Foreach agent, we go through all different collectors and synthesize the texts.

In [7]:
take_per_collector = 2000
force_synth = True

progress_queue = queue.Queue()

I've never done parallelization in python before, but here we go!

In [8]:
def process_one_collector(coll, agents, take_per_collector, force_synth=False):
    '''
    Processes a single collector, chunk by chunk, and sends progress updates
    to the global progress_queue after each chunk.
    '''
    
    items_dfs = coll.get_collected_items_dfs()
    items_count = 0
    df_count = 1
    
    for df in items_dfs:
        stored_path = os.path.join(coll.get_synthesized_path(), f"items_{df_count}.json")
        
        # If chunk already exists & not forcing, skip it
        if not force_synth and os.path.exists(stored_path):
            df_count += 1
            continue
        
        if items_count >= take_per_collector:
            break
        
        synth_items = []
        
        for index, row in df.iterrows():
            if items_count >= take_per_collector:
                break
            
            # Build the item
            item = collected_item.CollectedItem.from_dict(row)
            
            # For each agent, do the synth
            for agent in agents:
                try:
                    item.synthetization.append({
                        'agent': agent.name,
                        'synth_obj': agent.synthesize_collected_item(item, coll),
                    })
                    synth_items.append(item)
                    items_count += 1
                except Exception as ex:
                    print(f"Error in collector {coll.get_folder_path()}, chunk {df_count}: {ex}")
        
        # Save chunk
        out_df = pd.DataFrame([item.__dict__ for item in synth_items])
        out_df.to_json(stored_path)
        df_count += 1
        
        # ---- SEND PROGRESS UPDATE ----
        # e.g. "I finished 1 chunk"
        progress_queue.put((coll.get_folder_path(), 1))

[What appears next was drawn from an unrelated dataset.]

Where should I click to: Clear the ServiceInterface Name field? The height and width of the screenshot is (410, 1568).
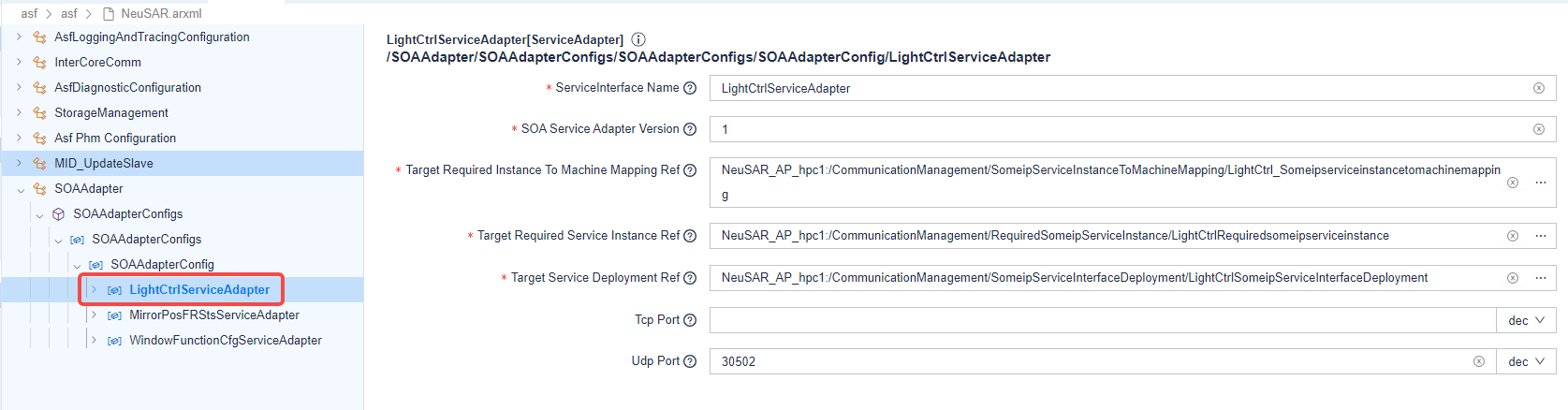click(x=1538, y=88)
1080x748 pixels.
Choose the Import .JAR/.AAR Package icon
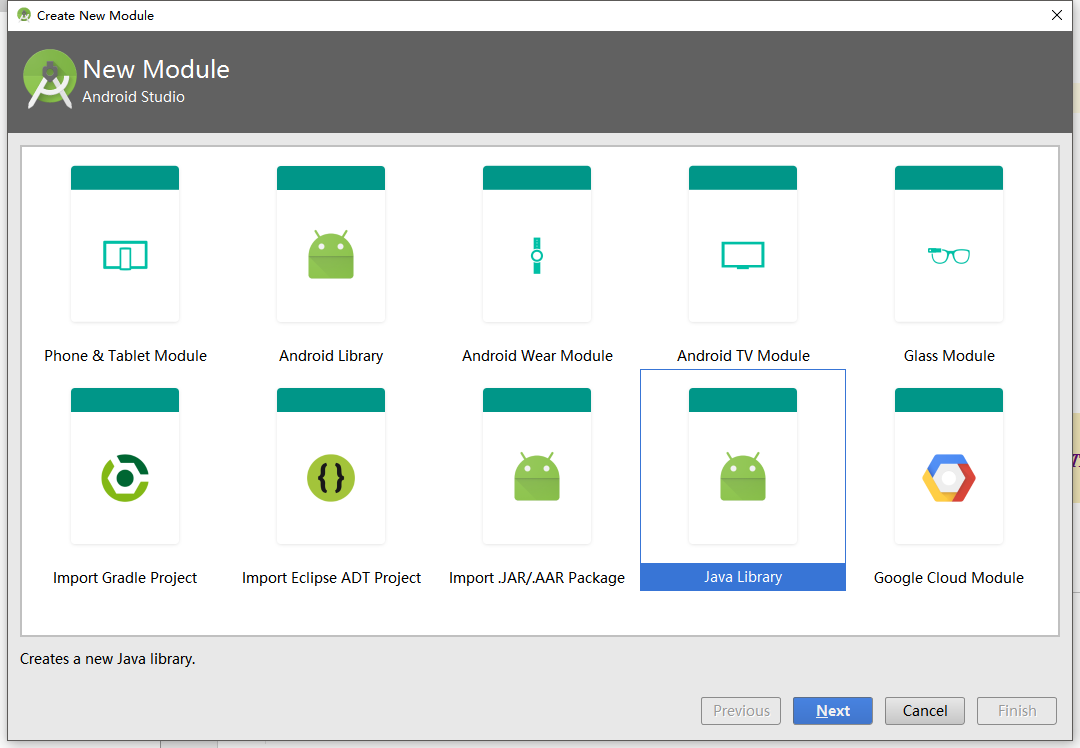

    return coll.get_folder_path()

In [9]:
def monitor_progress(num_chunks_total):
    '''
    Listens on the queue for chunk updates. We track how many chunks have finished out of total, 
    and update a single progress bar (that's the plan at least).
    '''
    with tqdm(total=num_chunks_total, desc='All Chunks', position=0) as pbar:
        chunks_done = 0
        
        while chunks_done < num_chunks_total:
            # Block until an update arrives
            folder_path, chunk_count = progress_queue.get()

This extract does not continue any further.